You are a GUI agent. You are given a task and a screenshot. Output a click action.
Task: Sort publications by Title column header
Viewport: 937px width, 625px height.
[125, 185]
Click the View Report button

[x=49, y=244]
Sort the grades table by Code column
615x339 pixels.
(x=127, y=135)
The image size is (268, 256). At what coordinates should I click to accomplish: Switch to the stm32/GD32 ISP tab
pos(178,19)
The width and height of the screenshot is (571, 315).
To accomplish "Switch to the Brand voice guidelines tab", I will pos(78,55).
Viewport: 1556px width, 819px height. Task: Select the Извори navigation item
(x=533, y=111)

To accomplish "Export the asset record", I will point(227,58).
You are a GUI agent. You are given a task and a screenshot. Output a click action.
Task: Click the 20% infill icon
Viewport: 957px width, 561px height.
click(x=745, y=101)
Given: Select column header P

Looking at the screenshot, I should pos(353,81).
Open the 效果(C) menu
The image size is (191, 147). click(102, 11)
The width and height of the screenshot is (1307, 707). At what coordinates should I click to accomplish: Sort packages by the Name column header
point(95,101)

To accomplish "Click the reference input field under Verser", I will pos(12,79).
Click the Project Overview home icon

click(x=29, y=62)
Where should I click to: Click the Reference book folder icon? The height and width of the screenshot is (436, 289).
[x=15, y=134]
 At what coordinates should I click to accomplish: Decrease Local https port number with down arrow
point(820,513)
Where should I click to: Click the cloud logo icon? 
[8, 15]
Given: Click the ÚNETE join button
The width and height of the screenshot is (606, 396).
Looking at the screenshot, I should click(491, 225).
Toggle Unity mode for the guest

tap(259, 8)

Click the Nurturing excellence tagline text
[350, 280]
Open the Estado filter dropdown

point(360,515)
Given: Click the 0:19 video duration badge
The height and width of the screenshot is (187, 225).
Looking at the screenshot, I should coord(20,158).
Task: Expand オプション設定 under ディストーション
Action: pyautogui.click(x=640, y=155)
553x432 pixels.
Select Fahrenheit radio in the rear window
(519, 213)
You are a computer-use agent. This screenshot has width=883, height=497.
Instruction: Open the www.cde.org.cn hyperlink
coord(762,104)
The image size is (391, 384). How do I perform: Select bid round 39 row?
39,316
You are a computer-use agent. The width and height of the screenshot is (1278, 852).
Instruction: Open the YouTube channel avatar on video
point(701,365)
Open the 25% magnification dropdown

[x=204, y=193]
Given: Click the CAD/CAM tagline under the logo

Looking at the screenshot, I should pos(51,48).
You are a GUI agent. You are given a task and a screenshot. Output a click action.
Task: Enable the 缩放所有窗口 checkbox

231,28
--------
What to produce: Word for word, repeat each line of the listing.

Response:
You are a GUI agent. You are given a task and a screenshot. Output a click action.
Task: Sort publications by Title column header
Viewport: 937px width, 625px height.
[125, 185]
Click the View Report button

[x=49, y=244]
Sort the grades table by Code column
615x339 pixels.
(x=127, y=135)
The image size is (268, 256). At what coordinates should I click to accomplish: Switch to the stm32/GD32 ISP tab
pos(178,19)
The width and height of the screenshot is (571, 315).
To accomplish "Switch to the Brand voice guidelines tab", I will pos(78,55).
Viewport: 1556px width, 819px height. Task: Select the Извори navigation item
(x=533, y=111)

To accomplish "Export the asset record", I will point(227,58).
You are a GUI agent. You are given a task and a screenshot. Output a click action.
Task: Click the 20% infill icon
Viewport: 957px width, 561px height.
click(x=745, y=101)
Given: Select column header P

Looking at the screenshot, I should pos(353,81).
Open the 效果(C) menu
The image size is (191, 147). click(102, 11)
The width and height of the screenshot is (1307, 707). At what coordinates should I click to accomplish: Sort packages by the Name column header
point(95,101)

To accomplish "Click the reference input field under Verser", I will pos(12,79).
Click the Project Overview home icon

click(x=29, y=62)
Where should I click to: Click the Reference book folder icon? The height and width of the screenshot is (436, 289).
[x=15, y=134]
 At what coordinates should I click to accomplish: Decrease Local https port number with down arrow
point(820,513)
Where should I click to: Click the cloud logo icon? 
[8, 15]
Given: Click the ÚNETE join button
The width and height of the screenshot is (606, 396).
Looking at the screenshot, I should click(491, 225).
Toggle Unity mode for the guest

tap(259, 8)

Click the Nurturing excellence tagline text
[350, 280]
Open the Estado filter dropdown

point(360,515)
Given: Click the 0:19 video duration badge
The height and width of the screenshot is (187, 225).
Looking at the screenshot, I should coord(20,158).
Task: Expand オプション設定 under ディストーション
Action: pyautogui.click(x=640, y=155)
553x432 pixels.
Select Fahrenheit radio in the rear window
(519, 213)
You are a computer-use agent. This screenshot has width=883, height=497.
Instruction: Open the www.cde.org.cn hyperlink
coord(762,104)
The image size is (391, 384). How do I perform: Select bid round 39 row?
39,316
You are a computer-use agent. The width and height of the screenshot is (1278, 852).
Instruction: Open the YouTube channel avatar on video
point(701,365)
Open the 25% magnification dropdown

[x=204, y=193]
Given: Click the CAD/CAM tagline under the logo

Looking at the screenshot, I should pos(51,48).
You are a GUI agent. You are given a task and a screenshot. Output a click action.
Task: Enable the 缩放所有窗口 checkbox

231,28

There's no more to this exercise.